An intuitive approach to small signal analysis
Understanding and designing analog circuits requires a good grasp of small signal analysis methods. Small signal analysis is used so frequently in analog circuits that we hope to find a faster way to complete circuit performance analysis. In CMOS analog circuits, there is a very simple small signal analysis method, which we call the intuitive analysis method. This method is based on the circuit diagram of the CMOS circuit and does not require drawing a small signal model. It superimposes AC changes onto DC variables. This technique identifies the transistor that converts input voltage into current. We call these tubes transconductance transistors. The current generated by the transconductance transistor flows through the resistor to AC ground. Multiplying the current by this resistance gives you the voltage at this node. This method is both fast and can be used to check small signal analysis using small signal models.
Let us use this method to analyze the differential amplifier in Figure 5.2-5.
Figure 5.2-11 is a redraw of the differential amplifier shown in Figure 5.2-5 with the AC voltage and current determined. NOTE: AC current can flow against DC. This means that the current actually decreases rather than changes direction.

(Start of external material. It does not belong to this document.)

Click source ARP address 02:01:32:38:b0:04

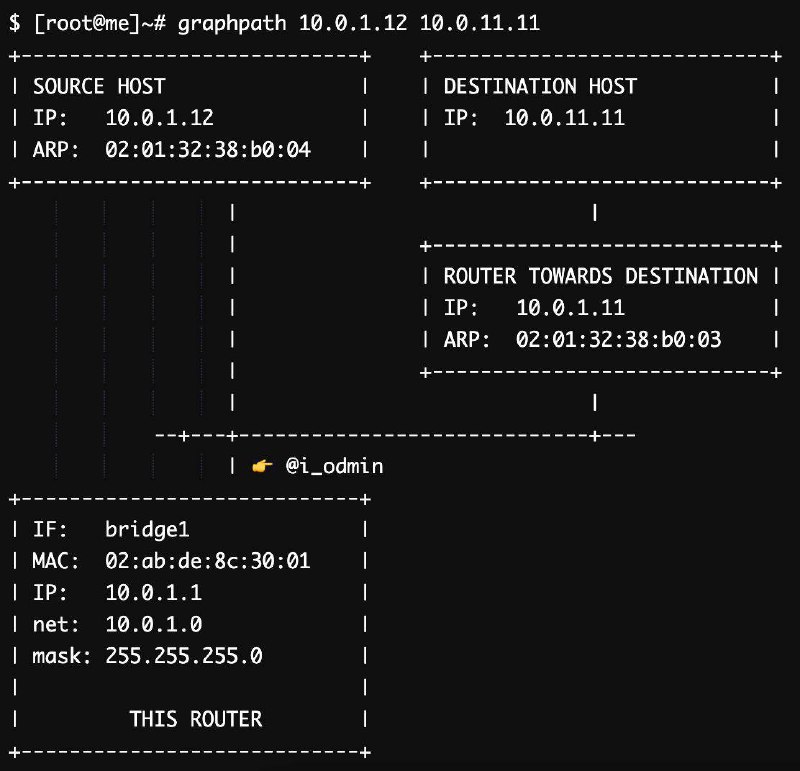(x=208, y=150)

VDDM3M4 is shown in Figure 5.2-11 and works as a differential mode. We see that the currents of M1 and M2 are 0.5gm1νd and 0.5g2νM respectively.
If we still remember a few knowledge points we have learned, the small signal observation analysis method described above is very useful. These knowledge points are: the small signal output resistance of the cascode structure is approximately equal to the r of the common source transistor multiplied by the gm /m of the common gate transistor. This relationship can be expressed as: row (cascode) ≈ rω (common source) × 8crta. (common gate) (5.2-34) In addition to this relationship, it will be very useful to examine the conditions in Figure 5.2-10.
The source of the mid-transconductance transistor has a resistor connected to ground. Under this condition, we can use equation (5.2-26) to express the effective transconductance gm (effective), that is: where gn (41 where) = gn1 + gnR (5.2-35)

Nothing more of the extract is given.